Estos enunciados son partes de textos diferentes; algunos figuran al principio, otros en el medio y otros tantos al final de la larga lista de obras presentadas. Cuando me encontré con las primeras muestras, pensé en una peste que el dios epónimo del concurso municipal solía deplorar: la literatosis. Me acordé también de un epílogo de Ángel Rama a una novela del mismo Onetti en el que se condena el uso de floripondios por parte de escritores nacionales que no son Onetti. Pero todo esto no era exactamente afectación exuberante. Y creo que la frecuencia de sus apariciones me permite alertar sobre un síndrome del que ya deberíamos habernos desinfectado: «Surgía cierta velada gratitud a la ignota señora que barría consuetudinariamente las veredas del lugar […] y están tan caros que para nosotros con los magros ingresos que percibimos, se nos hacen imposibles […] Aquella mañana primaveral se presentó luminosa […] Hoy tuve que venir a Carmelo para concretar el negocio de una automotora […] Luego el deterioro cognitivo pasó la cuenta a sus ochenta y tantos años […] en su nuevo hábitat comenzó a llevar una rutina sencilla […] me pidió que la acercara a su domicilio en mi automóvil […] me sorprendió gratamente […] vasta trayectoria».

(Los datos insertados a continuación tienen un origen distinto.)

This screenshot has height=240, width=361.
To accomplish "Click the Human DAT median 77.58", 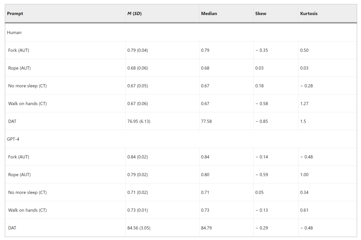I will 206,121.
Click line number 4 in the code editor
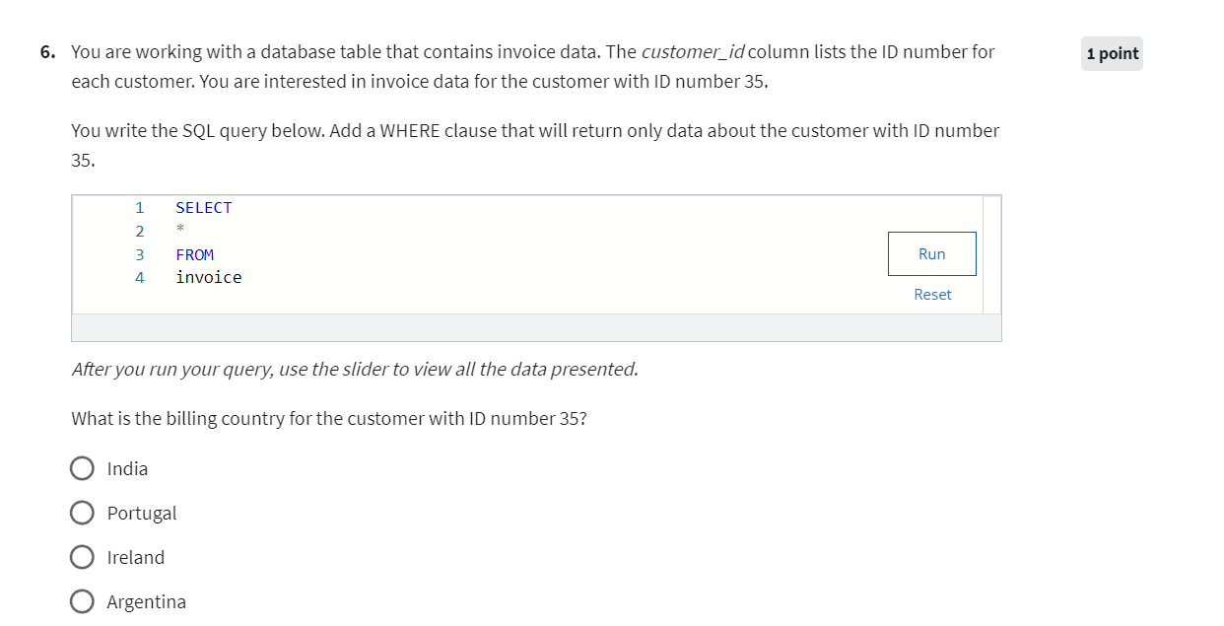 (x=139, y=277)
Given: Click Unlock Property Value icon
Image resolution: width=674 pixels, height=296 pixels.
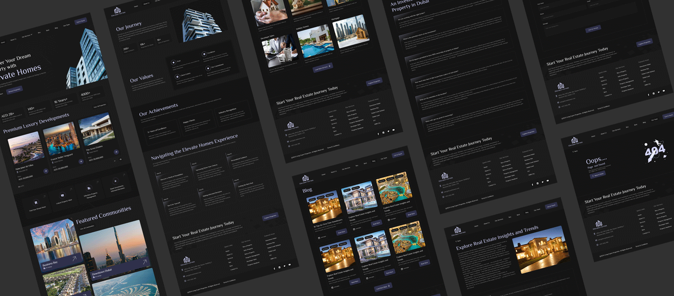Looking at the screenshot, I should (63, 195).
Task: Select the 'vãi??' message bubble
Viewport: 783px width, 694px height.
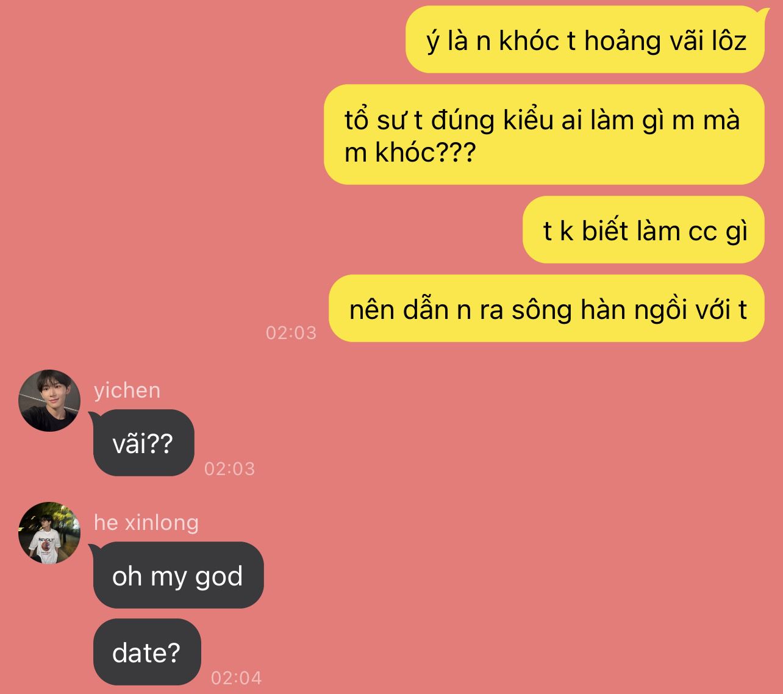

Me acordé entonces de «La marquesa salió a las cinco» y de los endecasílabos que Borges y Bioy atribuyen (sin poder aguantar la risa) a la señora María Raquel Adler: «Luego por circunstancias económicas/ tuvimos que mudar de domicilio/ y abandonar la casa que mis padres/ habían adquirido en calle Oruro».

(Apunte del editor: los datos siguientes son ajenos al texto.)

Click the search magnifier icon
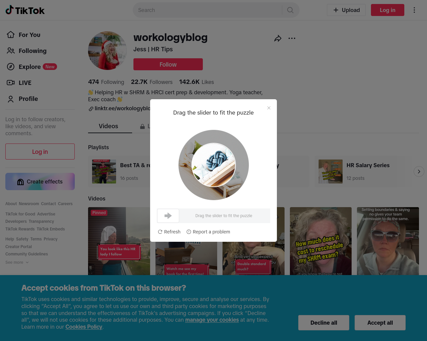 click(290, 10)
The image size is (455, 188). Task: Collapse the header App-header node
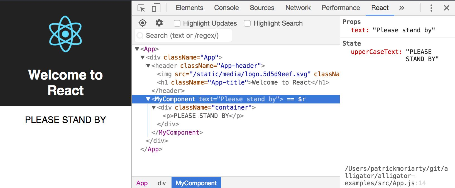148,66
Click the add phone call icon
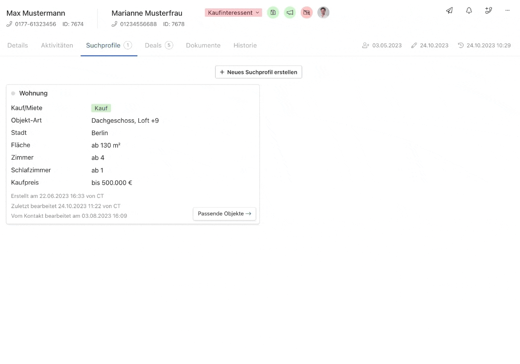The width and height of the screenshot is (520, 364). tap(489, 11)
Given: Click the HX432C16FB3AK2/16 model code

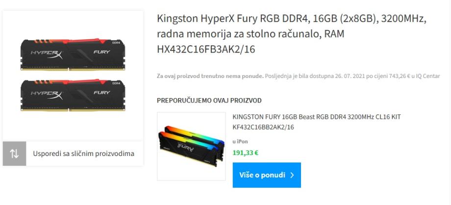Looking at the screenshot, I should tap(206, 50).
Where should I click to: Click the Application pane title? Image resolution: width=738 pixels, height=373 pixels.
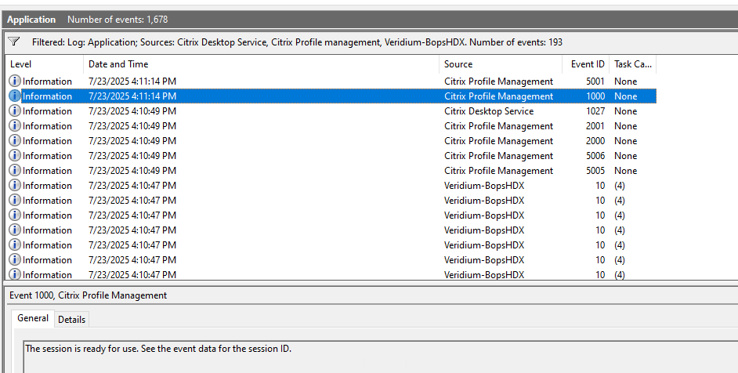(31, 19)

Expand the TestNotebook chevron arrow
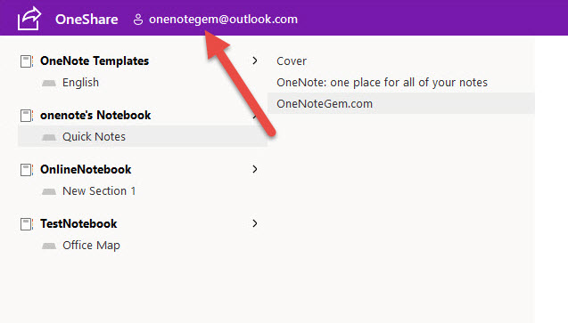[x=255, y=223]
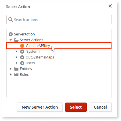The image size is (121, 121).
Task: Click the orange ValidateAPIKey action icon
Action: coord(22,46)
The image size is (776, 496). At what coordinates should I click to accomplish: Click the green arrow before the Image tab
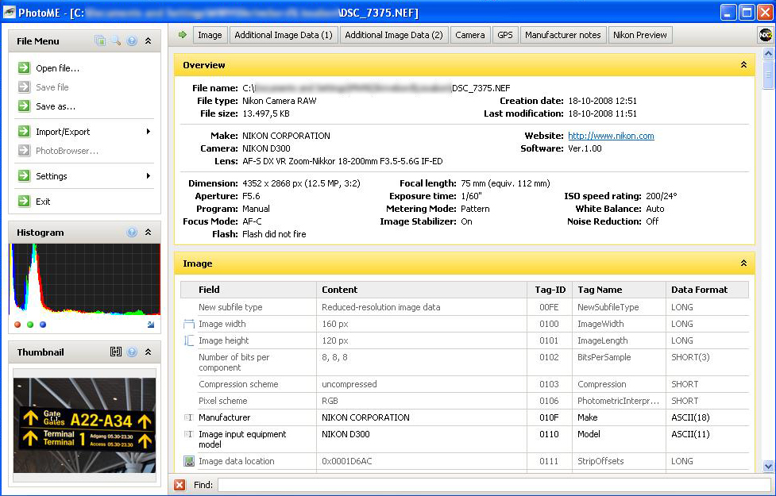pyautogui.click(x=183, y=35)
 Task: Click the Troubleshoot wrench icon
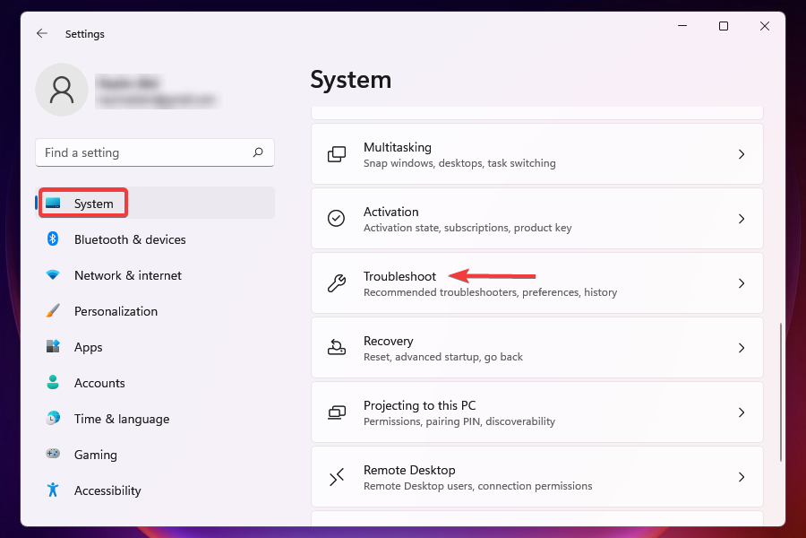(336, 282)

Al principio se me ocurrieron metáforas tremendistas y epidemiológicas para dar cuenta de esta bacteria resistente de la escritura o carcoma notarial de la prosa, generadora de una necrosis textual capaz de arruinar fábulas y aun estructuras atendibles. Ocurre que quienes incurren en esta clase de jerga acartonada no escriben mal por descuido o negligencia, sino deliberadamente. No sé por qué –tal vez por defecto– los imagino varones. Van hacia la literatura como a un cumpleaños de 15 o un casamiento: enfundados en un atavío económico y correcto, acaso nuevo, comprado en Jean Vernier. Ese traje de confección (como dirían mis tías) o prêt-à-porter (como dirían las revistas que leían mis tías) vuelve tiesos a los que los usan para ocasiones especiales, creyendo a veces que están siendo elegantes o atractivos.

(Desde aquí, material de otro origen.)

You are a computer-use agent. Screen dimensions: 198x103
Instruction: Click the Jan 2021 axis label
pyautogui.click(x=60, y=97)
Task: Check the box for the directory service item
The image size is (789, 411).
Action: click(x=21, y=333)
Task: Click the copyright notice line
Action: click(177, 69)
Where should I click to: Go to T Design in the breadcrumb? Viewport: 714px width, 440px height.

Es probable que, como ha ocurrido con las artes visuales, el campo literario esté camino a ser un indeterminismo caótico. Creo que eso ya se ha consumado en el caso de la poesía, que –así lo quería la finada Susan Sontag– no se puede interpretar ni, sensatamente, someter a una atribución de valor. Es posible que lo mismo ocurra con ciertas modalidades de la novela, «el más acabado producto literario jamás inventado», según mi amigo Martín Bentancor. Dicho de modo más verdadero y más modesto: yo no sé muy bien qué será la literatura. Pero estoy seguro–y lo declaro como humilde servicio a la comunidad– de que la literatura no es la prosa Jean Vernier.